**WORK REQUIRED:** Give the lines again exactly as they appear, beginning at the one with "You are a computer-use agent. 1420x1244" and ending at the last line of the records.

**EXERCISE DATA:**
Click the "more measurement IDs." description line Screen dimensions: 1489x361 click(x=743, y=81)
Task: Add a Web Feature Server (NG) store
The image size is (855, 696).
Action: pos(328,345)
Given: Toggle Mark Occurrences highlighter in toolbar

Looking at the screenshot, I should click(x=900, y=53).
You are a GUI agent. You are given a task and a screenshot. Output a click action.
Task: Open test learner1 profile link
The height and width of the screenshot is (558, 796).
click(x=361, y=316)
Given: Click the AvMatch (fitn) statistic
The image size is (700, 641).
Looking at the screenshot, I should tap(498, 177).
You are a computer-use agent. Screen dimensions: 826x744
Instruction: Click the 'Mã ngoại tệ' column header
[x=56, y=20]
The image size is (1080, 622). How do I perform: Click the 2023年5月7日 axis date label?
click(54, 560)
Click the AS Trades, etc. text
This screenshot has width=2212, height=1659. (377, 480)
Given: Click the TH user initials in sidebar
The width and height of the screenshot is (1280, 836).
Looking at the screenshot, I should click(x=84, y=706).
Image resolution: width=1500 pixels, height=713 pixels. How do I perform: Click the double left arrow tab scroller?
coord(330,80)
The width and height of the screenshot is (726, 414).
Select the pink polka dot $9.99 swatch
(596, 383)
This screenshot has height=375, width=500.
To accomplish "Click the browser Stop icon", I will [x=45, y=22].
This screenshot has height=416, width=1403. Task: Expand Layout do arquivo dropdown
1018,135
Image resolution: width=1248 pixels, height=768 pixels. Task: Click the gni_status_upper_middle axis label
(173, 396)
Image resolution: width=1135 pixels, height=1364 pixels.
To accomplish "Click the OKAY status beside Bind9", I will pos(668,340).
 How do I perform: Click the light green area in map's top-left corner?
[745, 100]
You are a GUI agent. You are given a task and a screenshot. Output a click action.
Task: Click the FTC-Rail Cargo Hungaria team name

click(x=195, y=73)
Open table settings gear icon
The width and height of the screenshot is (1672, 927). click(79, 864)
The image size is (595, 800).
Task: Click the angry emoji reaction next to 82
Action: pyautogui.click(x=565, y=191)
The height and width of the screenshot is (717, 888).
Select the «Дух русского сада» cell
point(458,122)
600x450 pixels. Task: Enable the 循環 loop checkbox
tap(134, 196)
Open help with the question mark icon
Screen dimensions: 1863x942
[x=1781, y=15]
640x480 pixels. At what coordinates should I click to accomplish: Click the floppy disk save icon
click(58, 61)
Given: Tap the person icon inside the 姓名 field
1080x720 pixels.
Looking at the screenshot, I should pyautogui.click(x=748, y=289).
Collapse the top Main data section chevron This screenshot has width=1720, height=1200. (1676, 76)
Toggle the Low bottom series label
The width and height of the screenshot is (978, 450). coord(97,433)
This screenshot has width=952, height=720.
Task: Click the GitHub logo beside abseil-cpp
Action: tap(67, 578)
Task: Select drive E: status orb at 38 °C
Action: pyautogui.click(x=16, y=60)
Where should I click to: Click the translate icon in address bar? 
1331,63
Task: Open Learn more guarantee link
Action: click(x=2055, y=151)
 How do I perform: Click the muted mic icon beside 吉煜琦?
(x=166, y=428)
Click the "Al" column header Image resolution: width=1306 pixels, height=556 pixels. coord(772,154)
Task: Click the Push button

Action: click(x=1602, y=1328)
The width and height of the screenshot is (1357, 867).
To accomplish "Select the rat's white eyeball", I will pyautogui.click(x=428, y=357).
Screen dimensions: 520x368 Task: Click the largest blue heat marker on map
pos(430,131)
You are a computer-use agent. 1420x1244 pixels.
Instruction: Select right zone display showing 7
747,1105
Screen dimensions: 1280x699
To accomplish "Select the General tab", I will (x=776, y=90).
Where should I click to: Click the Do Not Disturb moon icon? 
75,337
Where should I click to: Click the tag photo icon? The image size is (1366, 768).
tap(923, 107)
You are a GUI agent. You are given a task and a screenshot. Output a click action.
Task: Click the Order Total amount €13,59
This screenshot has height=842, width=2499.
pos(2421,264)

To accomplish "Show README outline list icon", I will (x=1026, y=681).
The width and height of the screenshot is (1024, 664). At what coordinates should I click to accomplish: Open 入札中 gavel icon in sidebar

**RESPONSE BOX:**
You are a computer-use agent. 1420x1244 pixels.
Instruction: Select right zone display showing 7
747,1105
Screen dimensions: 1280x699
To accomplish "Select the General tab", I will (x=776, y=90).
Where should I click to: Click the Do Not Disturb moon icon? 
75,337
Where should I click to: Click the tag photo icon? The image size is (1366, 768).
tap(923, 107)
You are a GUI agent. You are given a task and a screenshot. Output a click action.
Task: Click the Order Total amount €13,59
This screenshot has height=842, width=2499.
pos(2421,264)

To accomplish "Show README outline list icon", I will (x=1026, y=681).
The width and height of the screenshot is (1024, 664). At what coordinates should I click to accomplish: Open 入札中 gavel icon in sidebar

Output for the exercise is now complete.